* _Aim_
Copy every line of the listing below word for word, leaving out the pictures.

* _Data provided_
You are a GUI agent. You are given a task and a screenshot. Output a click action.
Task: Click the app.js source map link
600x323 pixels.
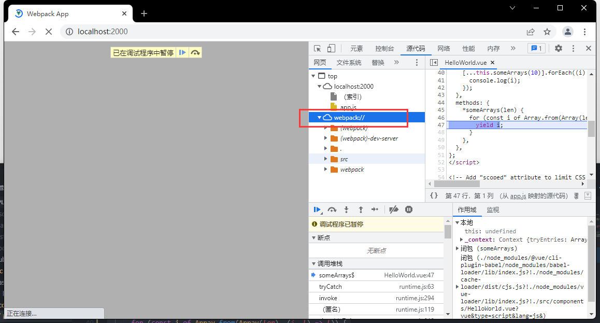(518, 196)
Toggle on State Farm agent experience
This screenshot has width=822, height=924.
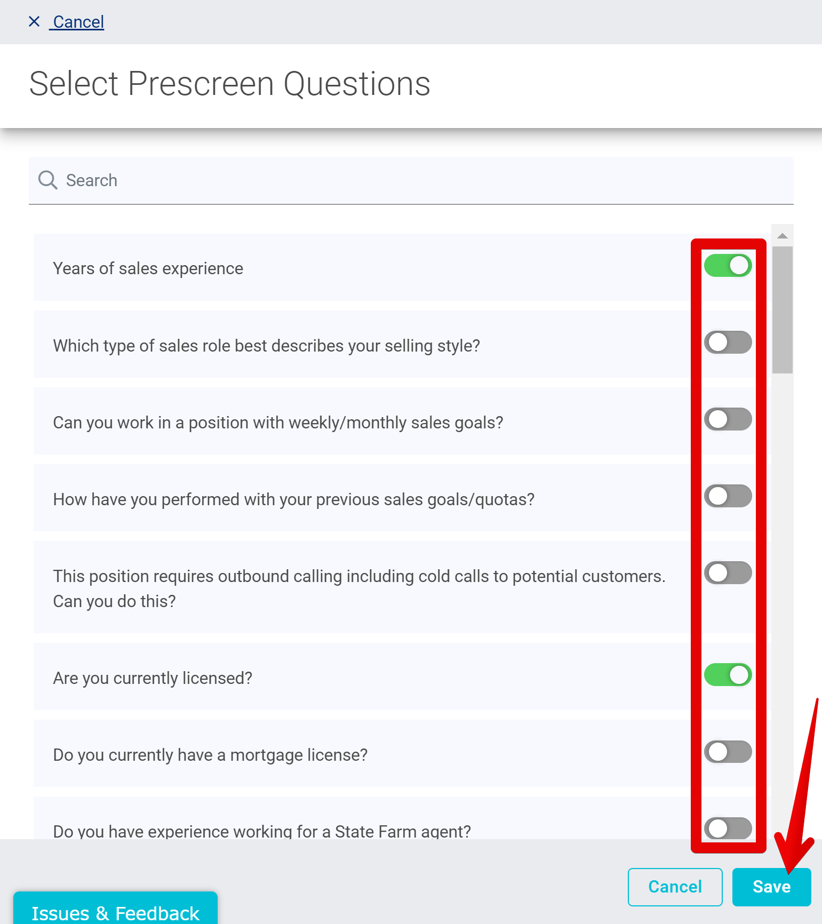pyautogui.click(x=728, y=829)
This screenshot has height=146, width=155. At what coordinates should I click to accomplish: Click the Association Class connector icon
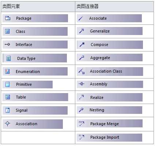tap(82, 71)
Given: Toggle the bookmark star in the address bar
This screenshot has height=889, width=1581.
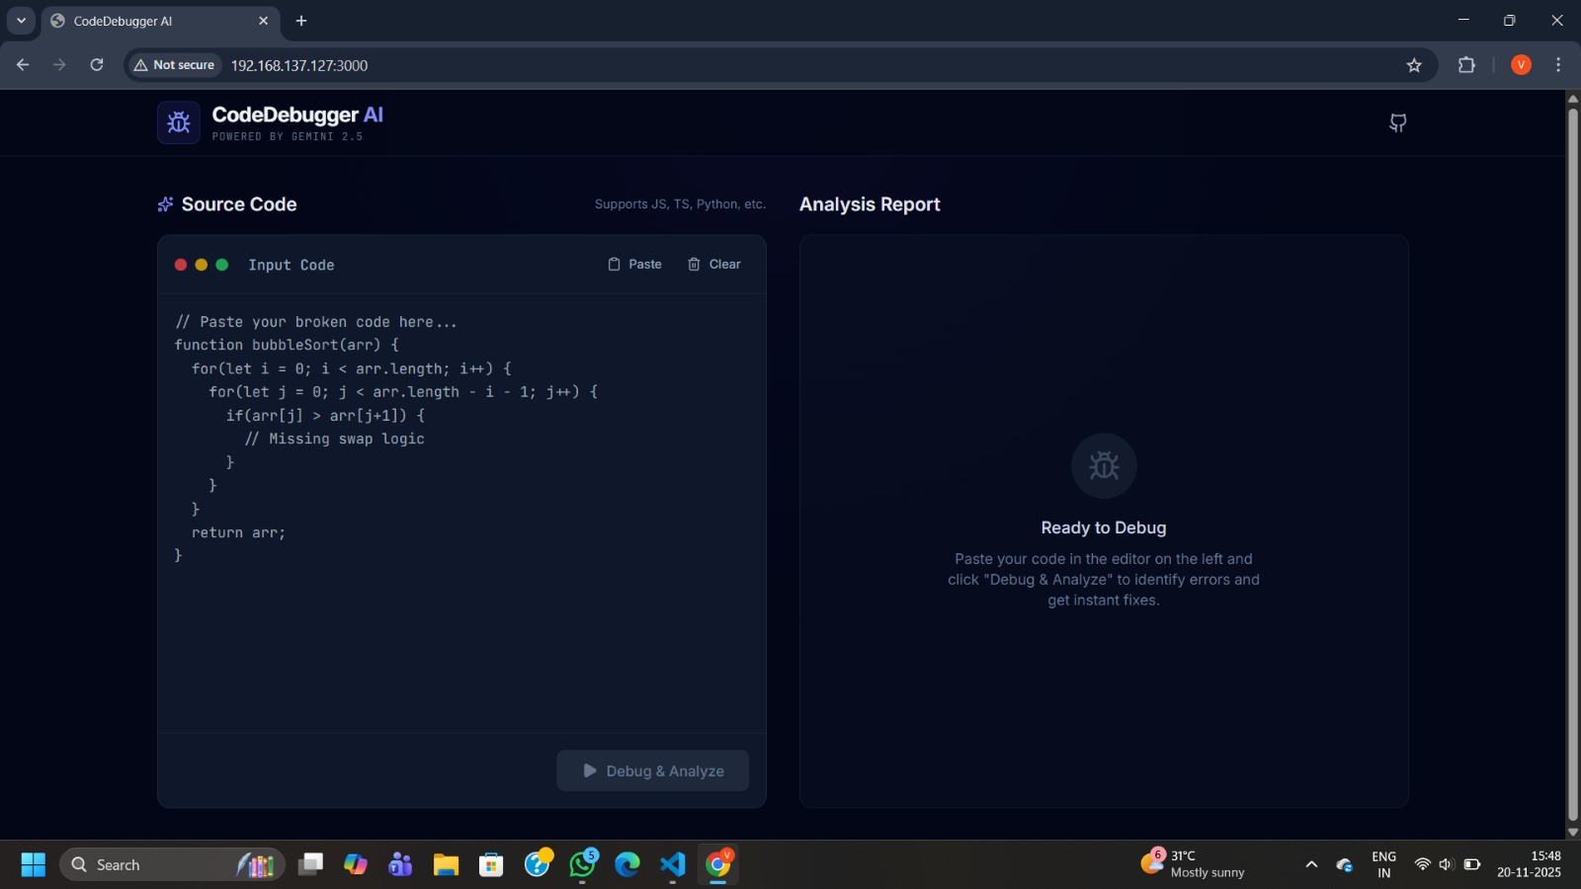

* _Response to this task_
You are a GUI agent. You are given a task and a screenshot. Output a click action.
Task: Click the app.js source map link
600x323 pixels.
(518, 196)
Toggle on State Farm agent experience
This screenshot has width=822, height=924.
pyautogui.click(x=728, y=829)
This screenshot has height=146, width=155. At what coordinates should I click to accomplish: Click the Association Class connector icon
tap(82, 71)
Given: Toggle the bookmark star in the address bar
This screenshot has height=889, width=1581.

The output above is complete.